**ASSIGNMENT:**
Begin with the line containing "The image size is (1280, 800)." and end with the last line of the data below; return those lines exactly, and only those.

════════════════

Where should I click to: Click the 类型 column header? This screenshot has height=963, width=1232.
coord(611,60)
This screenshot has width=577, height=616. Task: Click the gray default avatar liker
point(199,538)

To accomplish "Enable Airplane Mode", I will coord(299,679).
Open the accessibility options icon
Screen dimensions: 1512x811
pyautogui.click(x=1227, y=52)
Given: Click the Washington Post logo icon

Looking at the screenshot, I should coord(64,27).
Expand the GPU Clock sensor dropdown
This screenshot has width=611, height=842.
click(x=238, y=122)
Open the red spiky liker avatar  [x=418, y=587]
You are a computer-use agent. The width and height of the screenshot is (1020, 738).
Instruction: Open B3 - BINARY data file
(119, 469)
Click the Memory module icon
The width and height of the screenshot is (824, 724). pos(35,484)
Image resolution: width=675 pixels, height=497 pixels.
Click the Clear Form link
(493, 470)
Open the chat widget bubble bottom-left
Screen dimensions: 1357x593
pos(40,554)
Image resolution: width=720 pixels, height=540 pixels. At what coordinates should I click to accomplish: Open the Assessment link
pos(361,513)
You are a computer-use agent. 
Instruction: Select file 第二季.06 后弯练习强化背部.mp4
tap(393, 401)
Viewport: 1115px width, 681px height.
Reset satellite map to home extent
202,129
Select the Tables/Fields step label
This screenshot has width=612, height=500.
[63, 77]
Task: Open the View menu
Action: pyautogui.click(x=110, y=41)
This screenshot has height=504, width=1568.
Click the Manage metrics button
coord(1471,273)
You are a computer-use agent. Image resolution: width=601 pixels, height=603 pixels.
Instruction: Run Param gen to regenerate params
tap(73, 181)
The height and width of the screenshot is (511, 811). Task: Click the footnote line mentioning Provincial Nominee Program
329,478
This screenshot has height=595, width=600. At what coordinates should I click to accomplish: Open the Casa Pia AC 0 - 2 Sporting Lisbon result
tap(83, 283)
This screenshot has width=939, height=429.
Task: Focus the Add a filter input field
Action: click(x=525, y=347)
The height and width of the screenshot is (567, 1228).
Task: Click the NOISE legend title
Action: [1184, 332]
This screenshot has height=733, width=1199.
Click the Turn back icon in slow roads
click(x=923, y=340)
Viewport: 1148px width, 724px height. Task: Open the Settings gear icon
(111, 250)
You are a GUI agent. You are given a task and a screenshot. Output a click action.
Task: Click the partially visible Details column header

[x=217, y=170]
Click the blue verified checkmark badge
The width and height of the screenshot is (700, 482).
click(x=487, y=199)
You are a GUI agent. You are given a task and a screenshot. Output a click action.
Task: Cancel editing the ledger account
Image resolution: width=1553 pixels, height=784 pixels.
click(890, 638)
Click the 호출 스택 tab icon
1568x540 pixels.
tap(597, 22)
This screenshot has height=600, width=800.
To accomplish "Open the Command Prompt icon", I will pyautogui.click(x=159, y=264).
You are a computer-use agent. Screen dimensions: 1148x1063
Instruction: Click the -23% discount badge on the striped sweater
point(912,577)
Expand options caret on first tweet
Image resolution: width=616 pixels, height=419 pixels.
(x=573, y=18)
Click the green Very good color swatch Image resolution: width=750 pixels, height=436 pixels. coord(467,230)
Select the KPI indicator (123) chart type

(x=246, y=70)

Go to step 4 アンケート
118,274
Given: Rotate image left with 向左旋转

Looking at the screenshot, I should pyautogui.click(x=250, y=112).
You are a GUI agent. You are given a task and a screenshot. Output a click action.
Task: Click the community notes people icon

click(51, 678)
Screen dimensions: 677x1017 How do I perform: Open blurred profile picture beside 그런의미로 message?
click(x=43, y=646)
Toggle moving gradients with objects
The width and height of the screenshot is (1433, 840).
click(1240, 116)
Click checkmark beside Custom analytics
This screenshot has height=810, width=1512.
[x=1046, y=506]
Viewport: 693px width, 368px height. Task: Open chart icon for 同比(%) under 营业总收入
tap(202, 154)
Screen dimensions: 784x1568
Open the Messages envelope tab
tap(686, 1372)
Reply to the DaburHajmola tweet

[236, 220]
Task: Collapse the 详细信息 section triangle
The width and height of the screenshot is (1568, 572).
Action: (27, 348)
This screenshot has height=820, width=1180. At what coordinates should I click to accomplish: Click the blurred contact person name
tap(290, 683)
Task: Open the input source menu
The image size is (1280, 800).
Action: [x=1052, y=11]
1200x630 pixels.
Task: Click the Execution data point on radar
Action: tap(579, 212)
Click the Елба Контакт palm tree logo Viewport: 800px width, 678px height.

════════════════

**TASK OUTPUT:**
The image size is (1280, 800).
Action: [x=1052, y=11]
1200x630 pixels.
Task: Click the Execution data point on radar
Action: tap(579, 212)
Click the Елба Контакт palm tree logo Viewport: 800px width, 678px height.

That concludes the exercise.